MSc Project

Project team: Catherine Wang, Kate Nation

 

Lexical ambiguity is ubiquitous; it enriches our language and presents challenges for readers. According to the good-enough theory, readers process language partially rather than in full detail. Hence, lexical ambiguity might bias how individuals process and interpret language. While the influence of lexical ambiguity has been extensively studied in English, it is also substantial in Chinese. Unlike English sentences, there are no spaces to indicate word boundaries in Chinese written sentences. Instead, individuals need to segment characters into words by themselves. One form of ambiguous segmentation is the three-character Chinese string (ABC), comprising two two-character words (AB and BC), and the middle character(B) is always a part of both words. During sentence processing, readers need to exclusively assign each character to one word and decide whether the middle character(B) should be segmented with character A or C, which could introduce interpretation errors.

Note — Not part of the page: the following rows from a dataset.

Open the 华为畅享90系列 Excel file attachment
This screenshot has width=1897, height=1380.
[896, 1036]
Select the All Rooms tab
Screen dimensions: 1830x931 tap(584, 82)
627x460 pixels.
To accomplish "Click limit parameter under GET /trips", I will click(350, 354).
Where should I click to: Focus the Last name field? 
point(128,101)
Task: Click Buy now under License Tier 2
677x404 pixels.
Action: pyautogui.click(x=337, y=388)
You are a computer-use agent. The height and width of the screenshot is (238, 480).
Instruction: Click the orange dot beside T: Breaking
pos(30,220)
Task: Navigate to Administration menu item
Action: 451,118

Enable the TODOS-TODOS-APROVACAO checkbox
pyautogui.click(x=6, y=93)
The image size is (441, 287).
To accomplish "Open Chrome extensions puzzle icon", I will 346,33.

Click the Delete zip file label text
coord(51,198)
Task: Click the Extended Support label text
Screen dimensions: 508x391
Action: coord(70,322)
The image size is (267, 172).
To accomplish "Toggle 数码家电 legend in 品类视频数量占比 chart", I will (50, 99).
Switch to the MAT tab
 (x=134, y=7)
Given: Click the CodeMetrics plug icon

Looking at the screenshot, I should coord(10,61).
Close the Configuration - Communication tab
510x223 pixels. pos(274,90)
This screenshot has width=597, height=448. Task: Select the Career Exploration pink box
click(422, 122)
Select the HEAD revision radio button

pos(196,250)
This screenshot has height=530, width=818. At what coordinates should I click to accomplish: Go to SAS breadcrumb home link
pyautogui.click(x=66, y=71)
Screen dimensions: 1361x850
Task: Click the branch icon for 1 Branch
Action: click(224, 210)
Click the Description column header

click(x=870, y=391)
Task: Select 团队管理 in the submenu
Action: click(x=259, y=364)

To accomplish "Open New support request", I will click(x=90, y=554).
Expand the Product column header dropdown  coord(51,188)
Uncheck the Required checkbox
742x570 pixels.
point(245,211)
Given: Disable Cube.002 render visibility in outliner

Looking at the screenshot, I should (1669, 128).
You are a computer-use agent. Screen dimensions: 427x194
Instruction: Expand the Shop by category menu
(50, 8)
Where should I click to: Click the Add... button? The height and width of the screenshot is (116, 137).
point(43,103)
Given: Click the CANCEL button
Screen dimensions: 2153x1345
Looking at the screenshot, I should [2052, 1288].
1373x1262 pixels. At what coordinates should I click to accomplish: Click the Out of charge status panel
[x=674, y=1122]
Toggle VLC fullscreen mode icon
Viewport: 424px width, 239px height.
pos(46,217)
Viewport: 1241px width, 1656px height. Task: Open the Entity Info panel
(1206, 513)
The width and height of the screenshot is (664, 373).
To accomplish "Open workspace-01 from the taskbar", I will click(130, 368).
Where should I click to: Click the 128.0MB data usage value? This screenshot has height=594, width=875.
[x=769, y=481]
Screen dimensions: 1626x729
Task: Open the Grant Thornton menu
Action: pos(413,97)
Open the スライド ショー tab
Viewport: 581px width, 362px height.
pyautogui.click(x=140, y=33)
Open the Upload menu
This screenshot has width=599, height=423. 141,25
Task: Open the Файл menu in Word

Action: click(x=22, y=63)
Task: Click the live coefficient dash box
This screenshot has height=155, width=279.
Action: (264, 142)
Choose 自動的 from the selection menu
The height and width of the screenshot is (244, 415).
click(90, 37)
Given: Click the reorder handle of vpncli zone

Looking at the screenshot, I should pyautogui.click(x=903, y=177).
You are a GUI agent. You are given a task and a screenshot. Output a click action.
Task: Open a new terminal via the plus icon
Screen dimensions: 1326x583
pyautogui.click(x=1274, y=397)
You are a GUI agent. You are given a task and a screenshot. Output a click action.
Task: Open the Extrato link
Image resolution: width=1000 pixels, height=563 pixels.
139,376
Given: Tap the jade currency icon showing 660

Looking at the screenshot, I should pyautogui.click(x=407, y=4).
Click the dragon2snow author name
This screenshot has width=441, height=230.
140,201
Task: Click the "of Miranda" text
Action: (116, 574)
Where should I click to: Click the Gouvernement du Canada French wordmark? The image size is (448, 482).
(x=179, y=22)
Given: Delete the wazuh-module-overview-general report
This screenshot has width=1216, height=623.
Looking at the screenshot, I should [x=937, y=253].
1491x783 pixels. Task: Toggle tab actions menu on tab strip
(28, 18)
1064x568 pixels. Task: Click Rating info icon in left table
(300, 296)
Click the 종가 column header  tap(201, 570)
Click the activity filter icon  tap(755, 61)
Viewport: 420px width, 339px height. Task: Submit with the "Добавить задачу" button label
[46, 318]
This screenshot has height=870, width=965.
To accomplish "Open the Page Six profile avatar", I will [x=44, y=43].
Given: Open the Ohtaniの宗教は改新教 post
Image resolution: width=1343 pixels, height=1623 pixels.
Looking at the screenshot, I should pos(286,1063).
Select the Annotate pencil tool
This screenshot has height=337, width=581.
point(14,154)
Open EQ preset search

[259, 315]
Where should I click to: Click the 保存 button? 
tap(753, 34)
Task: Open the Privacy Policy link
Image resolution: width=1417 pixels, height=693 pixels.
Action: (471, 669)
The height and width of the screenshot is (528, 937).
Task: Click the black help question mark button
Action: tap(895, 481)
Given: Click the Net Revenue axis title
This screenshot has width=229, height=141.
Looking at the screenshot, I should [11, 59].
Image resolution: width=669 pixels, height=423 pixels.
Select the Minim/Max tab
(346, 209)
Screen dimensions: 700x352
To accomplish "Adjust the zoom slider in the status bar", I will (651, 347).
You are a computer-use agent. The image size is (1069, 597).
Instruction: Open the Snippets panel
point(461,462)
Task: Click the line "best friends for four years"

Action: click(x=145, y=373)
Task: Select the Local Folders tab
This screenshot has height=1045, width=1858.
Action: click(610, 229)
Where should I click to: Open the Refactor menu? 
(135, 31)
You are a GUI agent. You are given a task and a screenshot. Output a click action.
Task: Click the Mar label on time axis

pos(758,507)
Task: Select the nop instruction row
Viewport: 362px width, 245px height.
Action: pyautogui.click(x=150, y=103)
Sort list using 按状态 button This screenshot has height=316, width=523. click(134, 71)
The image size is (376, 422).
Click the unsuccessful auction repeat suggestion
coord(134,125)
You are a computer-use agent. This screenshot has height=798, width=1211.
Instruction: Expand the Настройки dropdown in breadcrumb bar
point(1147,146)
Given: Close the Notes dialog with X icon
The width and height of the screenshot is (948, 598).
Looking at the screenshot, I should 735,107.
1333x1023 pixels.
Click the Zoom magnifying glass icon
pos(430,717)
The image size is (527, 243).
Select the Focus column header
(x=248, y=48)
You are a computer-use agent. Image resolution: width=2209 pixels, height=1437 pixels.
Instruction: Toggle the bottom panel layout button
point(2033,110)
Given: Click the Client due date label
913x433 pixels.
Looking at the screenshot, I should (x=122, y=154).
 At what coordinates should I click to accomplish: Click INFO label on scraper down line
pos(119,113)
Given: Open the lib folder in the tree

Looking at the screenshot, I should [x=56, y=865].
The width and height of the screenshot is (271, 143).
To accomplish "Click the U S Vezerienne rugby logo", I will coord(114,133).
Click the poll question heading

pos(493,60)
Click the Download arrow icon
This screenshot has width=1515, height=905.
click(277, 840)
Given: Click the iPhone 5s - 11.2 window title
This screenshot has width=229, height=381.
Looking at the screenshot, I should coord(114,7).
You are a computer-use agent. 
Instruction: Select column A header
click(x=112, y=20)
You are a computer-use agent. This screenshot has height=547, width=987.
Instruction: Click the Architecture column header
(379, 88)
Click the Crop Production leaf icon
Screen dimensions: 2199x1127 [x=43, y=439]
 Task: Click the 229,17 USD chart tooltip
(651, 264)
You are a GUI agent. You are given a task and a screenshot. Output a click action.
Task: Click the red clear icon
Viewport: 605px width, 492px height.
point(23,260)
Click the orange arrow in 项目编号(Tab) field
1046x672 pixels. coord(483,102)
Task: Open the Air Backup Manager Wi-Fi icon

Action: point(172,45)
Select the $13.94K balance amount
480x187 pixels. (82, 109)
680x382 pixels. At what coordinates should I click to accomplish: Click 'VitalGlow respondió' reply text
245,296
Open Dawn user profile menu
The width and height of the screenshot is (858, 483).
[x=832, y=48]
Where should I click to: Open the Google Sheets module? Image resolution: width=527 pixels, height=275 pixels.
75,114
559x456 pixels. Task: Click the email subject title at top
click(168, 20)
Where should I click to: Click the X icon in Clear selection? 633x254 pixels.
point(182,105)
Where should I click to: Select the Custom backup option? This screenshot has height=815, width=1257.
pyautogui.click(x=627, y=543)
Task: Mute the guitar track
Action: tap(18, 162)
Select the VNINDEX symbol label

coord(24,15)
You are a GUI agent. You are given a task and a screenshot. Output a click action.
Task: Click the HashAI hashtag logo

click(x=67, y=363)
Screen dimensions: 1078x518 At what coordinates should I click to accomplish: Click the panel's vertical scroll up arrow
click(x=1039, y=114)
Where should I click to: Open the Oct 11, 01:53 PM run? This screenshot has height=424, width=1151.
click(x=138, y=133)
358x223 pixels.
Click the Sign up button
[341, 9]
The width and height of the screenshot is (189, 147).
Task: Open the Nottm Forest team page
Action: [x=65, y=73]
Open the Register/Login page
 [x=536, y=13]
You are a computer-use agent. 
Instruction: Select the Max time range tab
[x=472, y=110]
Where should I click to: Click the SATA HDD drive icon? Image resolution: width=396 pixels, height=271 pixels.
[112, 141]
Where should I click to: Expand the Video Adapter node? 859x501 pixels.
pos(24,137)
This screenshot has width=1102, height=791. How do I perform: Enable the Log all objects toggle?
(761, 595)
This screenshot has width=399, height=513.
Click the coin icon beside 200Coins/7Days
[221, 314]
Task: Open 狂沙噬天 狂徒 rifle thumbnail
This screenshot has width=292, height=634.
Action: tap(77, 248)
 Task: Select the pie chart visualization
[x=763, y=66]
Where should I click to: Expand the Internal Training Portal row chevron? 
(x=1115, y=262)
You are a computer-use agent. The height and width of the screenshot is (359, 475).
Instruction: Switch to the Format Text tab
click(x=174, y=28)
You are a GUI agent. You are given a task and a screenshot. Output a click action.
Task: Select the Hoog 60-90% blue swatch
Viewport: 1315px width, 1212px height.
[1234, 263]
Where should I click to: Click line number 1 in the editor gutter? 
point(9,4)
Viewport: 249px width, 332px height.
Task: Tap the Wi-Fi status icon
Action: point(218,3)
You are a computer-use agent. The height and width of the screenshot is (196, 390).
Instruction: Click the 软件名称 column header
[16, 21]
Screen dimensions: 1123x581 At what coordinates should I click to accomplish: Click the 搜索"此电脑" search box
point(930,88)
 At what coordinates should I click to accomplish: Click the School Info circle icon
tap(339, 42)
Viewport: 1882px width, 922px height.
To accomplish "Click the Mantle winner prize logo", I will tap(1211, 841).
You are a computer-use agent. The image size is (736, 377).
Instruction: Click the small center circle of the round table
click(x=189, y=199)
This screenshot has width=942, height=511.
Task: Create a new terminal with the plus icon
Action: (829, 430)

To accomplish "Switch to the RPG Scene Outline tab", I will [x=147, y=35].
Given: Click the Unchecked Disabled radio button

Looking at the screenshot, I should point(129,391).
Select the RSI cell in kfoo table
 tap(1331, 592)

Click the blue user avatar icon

This experiment investigated how readers select and activate the contextually relevant meanings of such ambiguous input and what factors influence this process. Specifically, it studied the effect of contextual diversity (CD) and the position of words on how readers read and interpret ambiguous sentences. Ambiguous strings are categorised into two conditions based on SUBTLEX-CH-WD corpus, "highCD-lowCD" versus "lowCD-highCD", depending on the relative contextual diversity of the two possible word segmentations. Data will be collected via the online platform Gorilla (https://gorilla.sc). Participants will read the text silently and then make TRUE/FALSE judgements of statements that follow each text. These statements refer to either the AB or the BC interpretation of the three-character string, and we refer to the statement as 'congruent' if correct and 'incongruent' if incorrect, based on the context information. We measured global reading times of ambiguous sentences, accuracy and global reading times of comprehension questions to illustrate how lexical ambiguity influences readers' natural processing and interpretation of sentences.

Our experiment showed that CD and the position of words influenced individuals' processing and interpretation of sentences, demonstrating a similar good-enough reading effect in Chinese. Thus, investigating lexical ambiguity in Chinese will produce new data to extend models of reading to non-English contexts and produce more comprehensive models of reading in other language families.